Therefore I procrastinate whereby even cleaning the toilet, washing the car in the rain, or taking a call from an energy provider who wants me to switch, become overwhelmingly appealing. 

Reading some of the posts on here leads me to believe that many share my reluctance. Some will procrastinate over the big picture stuff like editing, characterization, or story construction - others over which verb to use or where to put a comma. (such small detail procrastinators will take 5 times as long to finish a manuscript but will spend 10 times less editing it!)

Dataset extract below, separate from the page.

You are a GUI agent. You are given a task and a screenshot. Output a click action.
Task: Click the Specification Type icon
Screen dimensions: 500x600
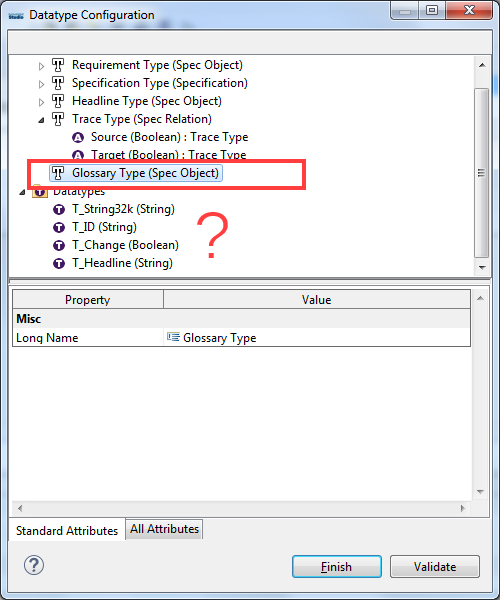pos(58,83)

One great thing about editing - which is probably the only reason I end up doing it - is when I spot an opportunity to introduce a new character or a new scene. Then it's back to the tedium or more often than not Jericho Townhouse!!

Anyone have any tips on how to focus on the endless editing process? 

    • One option - derived from the rewrite method I am using on my work - would be to take a scene at a time, analyse it, understand what it is trying to do, its purpose within the story, thensummarise that: very short sentences outlining the beats - actions, what is being said (or what is being implied through subtext), etc. Then, put the old version aside an rewrite just that scene to the plan.

      This way, your editing is largely the free-writing you like, but because you're doing it to a plan, you'll basically come up with something closer to what you want to say. And, hopefully, tighter.

      Of course, it might not work for you…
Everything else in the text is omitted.